Objective: An indigenous polymethyl metacrylate (PMMA) phantom with a V-shaped slit and a correlated technique for semi-quantifying the minimum detectable difference (MDD) of single photon emission tomography (SPET) via gamma camera scanning are proposed and validated using four radionuclides.
Materials and methods: Radio-actinide solutions of gallium-67 (67Ga), technetium-99m (99mTc), iodine-131 (131I) and thallium-201 (201Tl) were diluted to 11c.c. and thoroughly injected into the continuous zig zag slit of the PMMA phantom. Either depth or edge of the slit between two lines of the V-shape was customized from deep or wide to change into shallow or narrow gradually. Thus, the quantified MDD could be easily evaluated, according to the revised Student's t-test evaluation. The revised Student's t-test was calculated by both full width at half maximum (FWHM) and edge width between two adjacent peaks that were acquired from the original data matrix of SPET. The derived MDD was indicated as for radionuclide, depth, width in mm: For 67Ga, 2.9, 2.13, for 99mTc, 2.5, 0.66, for 131I, 4.7, 2.38 and for 201Tl, 3.3, 2.00, respectively.
Results: Technetium-99m had the highest and 131I had the lowest MDD among the four radionuclides.

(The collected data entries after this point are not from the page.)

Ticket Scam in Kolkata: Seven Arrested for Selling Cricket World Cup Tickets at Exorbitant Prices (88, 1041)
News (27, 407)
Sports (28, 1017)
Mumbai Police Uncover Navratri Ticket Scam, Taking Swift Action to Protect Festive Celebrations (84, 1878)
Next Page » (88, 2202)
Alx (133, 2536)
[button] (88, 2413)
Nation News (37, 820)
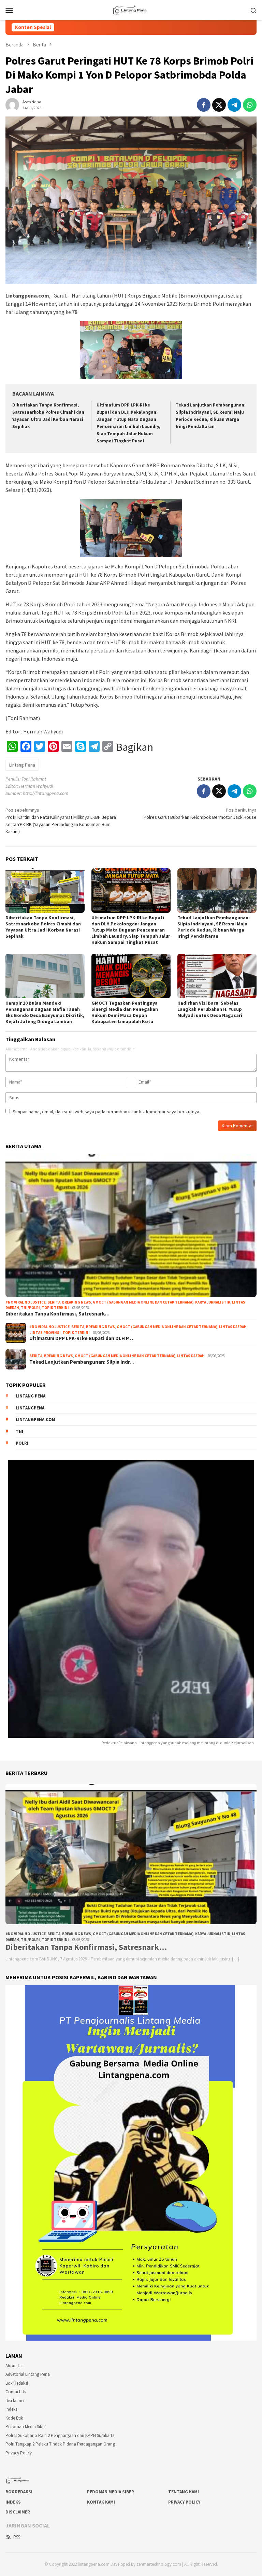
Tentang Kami (183, 2492)
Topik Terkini (55, 1307)
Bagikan (134, 747)
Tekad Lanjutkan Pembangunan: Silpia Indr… (81, 1362)
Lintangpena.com (35, 1419)
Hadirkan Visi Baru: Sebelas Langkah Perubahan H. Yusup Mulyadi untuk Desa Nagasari (209, 1009)
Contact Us (15, 2392)
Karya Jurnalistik (212, 1302)
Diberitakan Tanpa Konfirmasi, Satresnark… (57, 1314)
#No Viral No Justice (25, 1302)
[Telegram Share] (234, 105)
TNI (19, 1431)
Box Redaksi (16, 2383)
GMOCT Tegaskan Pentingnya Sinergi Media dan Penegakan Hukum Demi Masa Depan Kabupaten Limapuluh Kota (124, 1012)
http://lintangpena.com (45, 793)
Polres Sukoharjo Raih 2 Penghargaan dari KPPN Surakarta (60, 2435)
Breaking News (76, 1302)
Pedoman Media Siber (25, 2426)
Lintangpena (30, 1408)
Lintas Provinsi (45, 1332)
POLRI (22, 1443)
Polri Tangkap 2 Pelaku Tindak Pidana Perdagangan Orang (60, 2444)
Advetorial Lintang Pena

Furthermore, two adjacent peaks of 67Ga could be easily identified with fewer counts than for 201Tl (depth, 2.9 vs. 3.3mm), but its MDD was poorer (width: 2.13 vs.2.00mm). The revised Student's t-test analysis proved to be an acceptable technique for the MDD identification.
Conclusion: The proposed new combination of PMMA phantom with a V-slit and the revised Student's t-test proved to be instrumental in the MDD of SPET optimization analysis.